● **EXERCISE**:
Quote, word for word, the line containing "The height and" and all lines that follow it to the end of the records, with no pictures.

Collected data
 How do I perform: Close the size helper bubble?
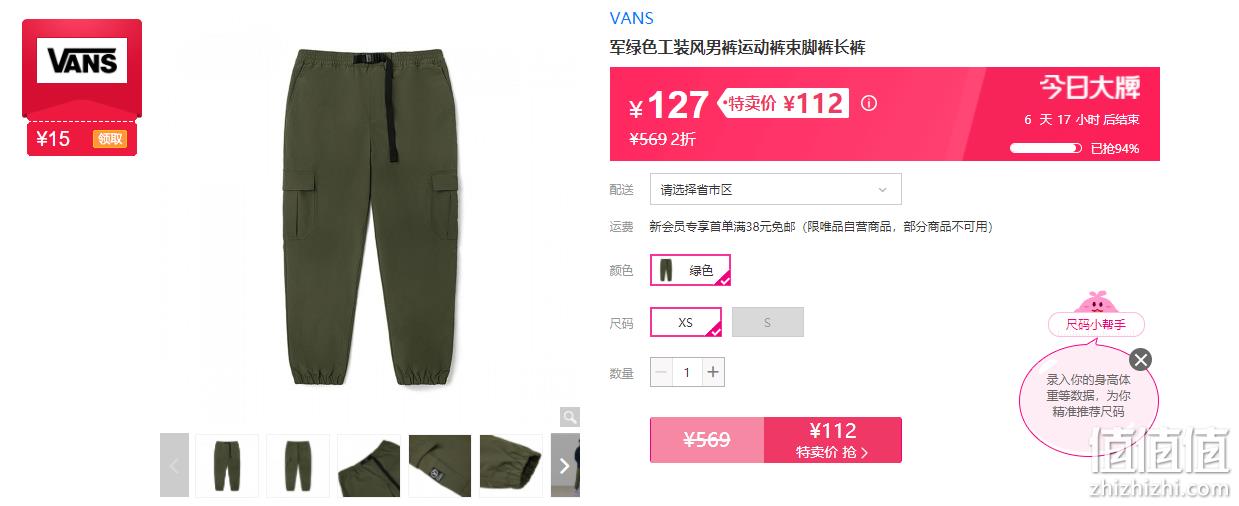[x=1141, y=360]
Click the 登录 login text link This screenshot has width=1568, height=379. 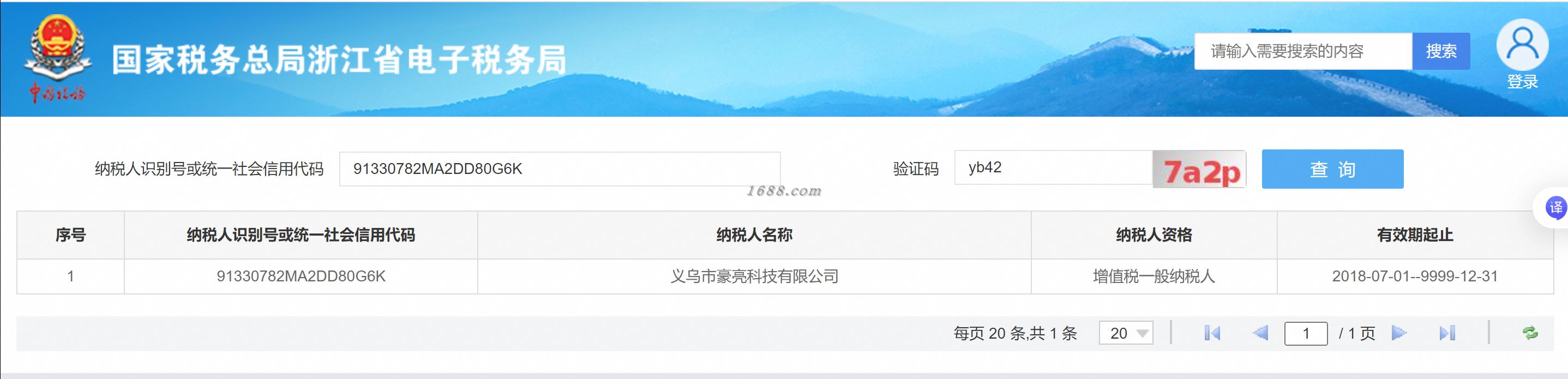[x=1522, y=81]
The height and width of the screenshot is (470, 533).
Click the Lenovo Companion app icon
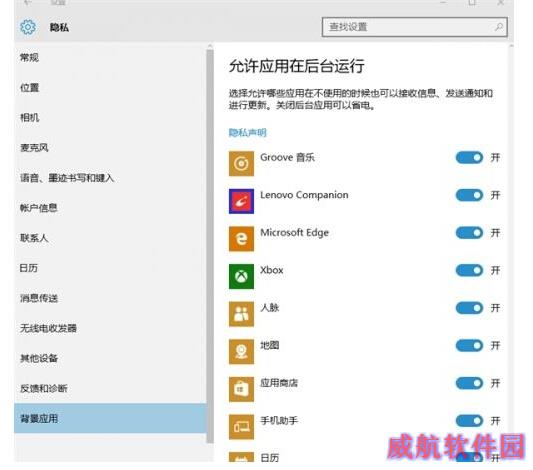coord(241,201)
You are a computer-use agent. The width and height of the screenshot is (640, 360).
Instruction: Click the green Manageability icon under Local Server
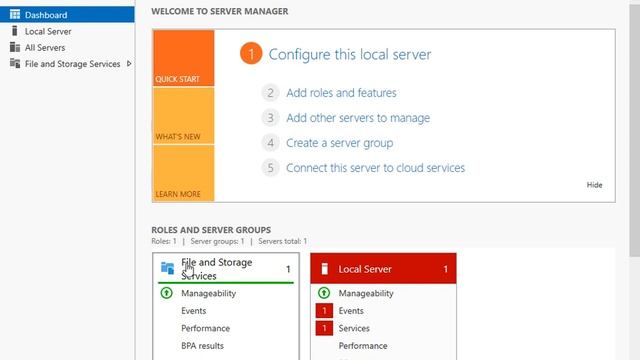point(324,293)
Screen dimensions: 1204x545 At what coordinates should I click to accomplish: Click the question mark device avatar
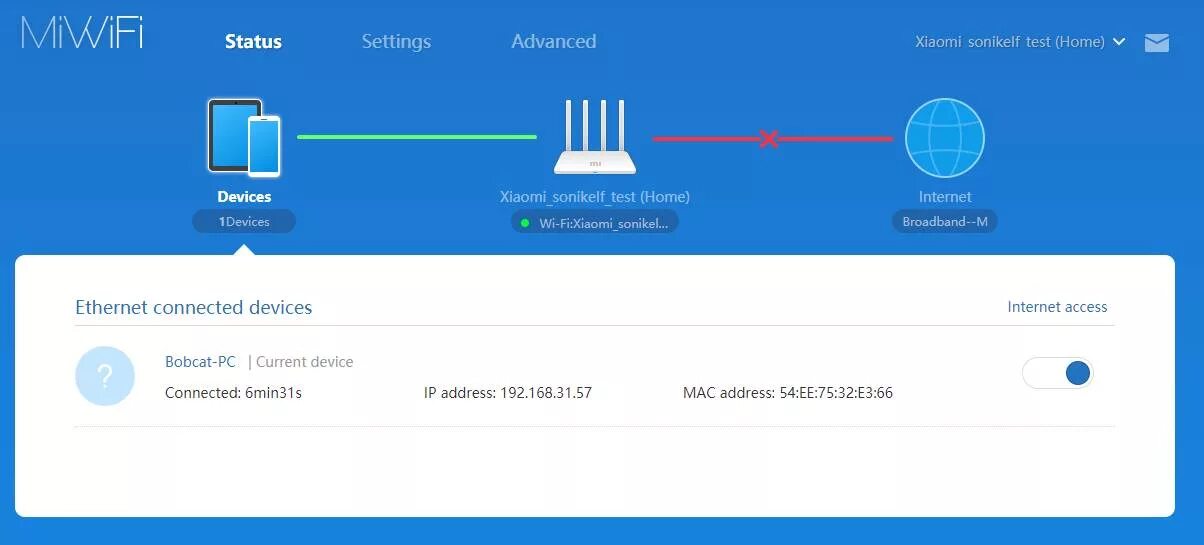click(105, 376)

● **TASK SOLUTION**:
The height and width of the screenshot is (470, 533).
Click the Lenovo Companion app icon
coord(241,201)
You are a computer-use agent. The width and height of the screenshot is (640, 360).
Instruction: Click the green Manageability icon under Local Server
point(324,293)
Screen dimensions: 1204x545 At what coordinates should I click to accomplish: Click the question mark device avatar
click(105, 376)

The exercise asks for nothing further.